Web Scraper and Web Macros FAQs

If data is on different pages of a site, this means you have to use different datapages and therefore separate tables. (in some very rare instances you can write to the same table from several datapages, but this would mean you were scraping the exact same information from different page formats, which is not what would happen in this scenario)

So how do you join the data back together after its scattered to two or more tables? The short answer is by using SQL Joins. Assuming the pages are somehow linked together, we can use the information about those links that we scraped to join the tables together.
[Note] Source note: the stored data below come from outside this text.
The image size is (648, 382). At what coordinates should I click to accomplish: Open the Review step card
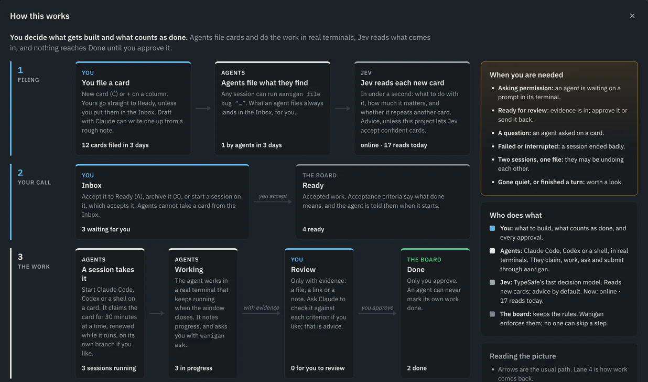pyautogui.click(x=319, y=313)
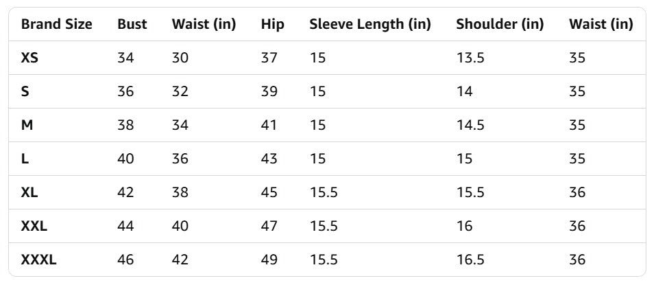
Task: Select the XXXL size row label
Action: (x=38, y=260)
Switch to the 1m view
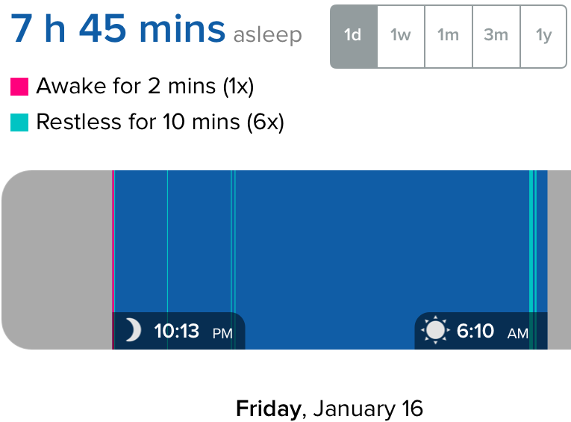Image resolution: width=571 pixels, height=422 pixels. [448, 36]
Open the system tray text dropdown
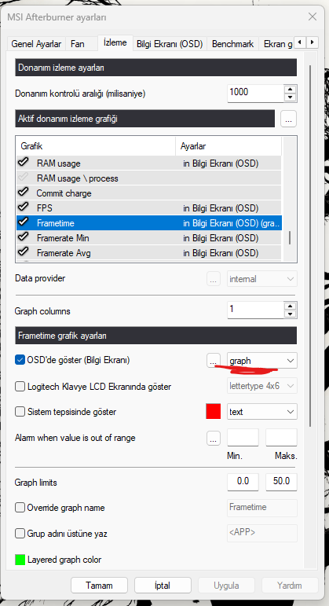This screenshot has width=329, height=606. pos(261,412)
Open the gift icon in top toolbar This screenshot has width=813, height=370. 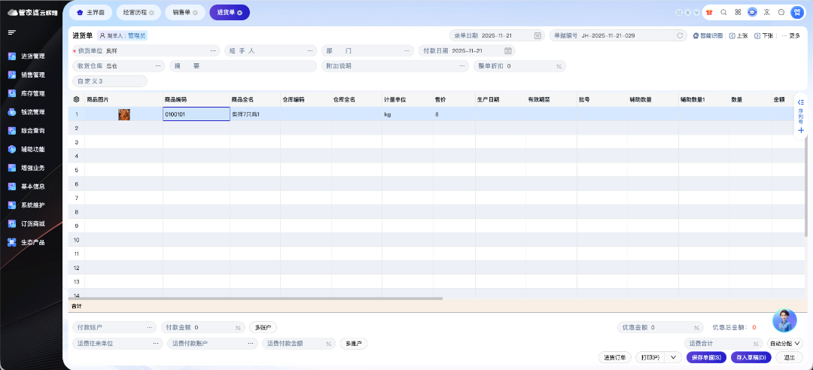pyautogui.click(x=708, y=12)
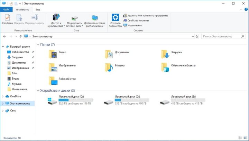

Imagine the following scenario of three datapages:

Main Page Datapage
SQL Table Name: Main
Fields: f1, f2, f3, Link1, Link2, META_SRC_URI


First Additional Datapage
SQL Table Name: Details1
Fields: f1, f2, META_SRC_URI


Second Additional Datapage
SQL Table Name: Details2
Fields: f1, f2, META_SRC_URI

Link1 and Link2 form the main datapage lead to the two additional pages. The META_SRC_URI field is a META tag that indicates the URL where the data originated from. In the query editor you would do this to join things together:

SELECT Main.f1 , Main.f2 , Main.f3 , Details1.f1 as f4 , Details1.f2 as f5 , Details2.f1 as f6 , Details2.f2 as f7 , Main.META_SRC_URI as MainPageSourceLocation , Details1.META_SRC_URI as Details1SourceLocation , Details2.META_SRC_URI as Details2SourceLocation FROM Main INNER JOIN Details1 ON Main.Link1 = Details1.META_SRC_URI INNER JOIN Details2 ON Main.Link2 = Details2.META_SRC_URI

If you don't have any SQL background then this can look a bit overwhelming. Let me break this down step by step

SELECT Main.f1, Main.f2, ... , Details2.META_SRC_URI as Details2SourceLocation
This "select clause" is specifying every column that we want in our table. If we were just pulling form one table we could get away with just using our field names (f1, f2, f3) but since we're pulling form multiple table we need to specify a table name in front of the column name with a . (Main.f1, Mains.f2, Main.f3)

FROM Main
This specifies which table we are pulling from. You can actually specify more than one table here, but that syntax is a little more confusing. So instead a listed additional tables in their own Join clauses.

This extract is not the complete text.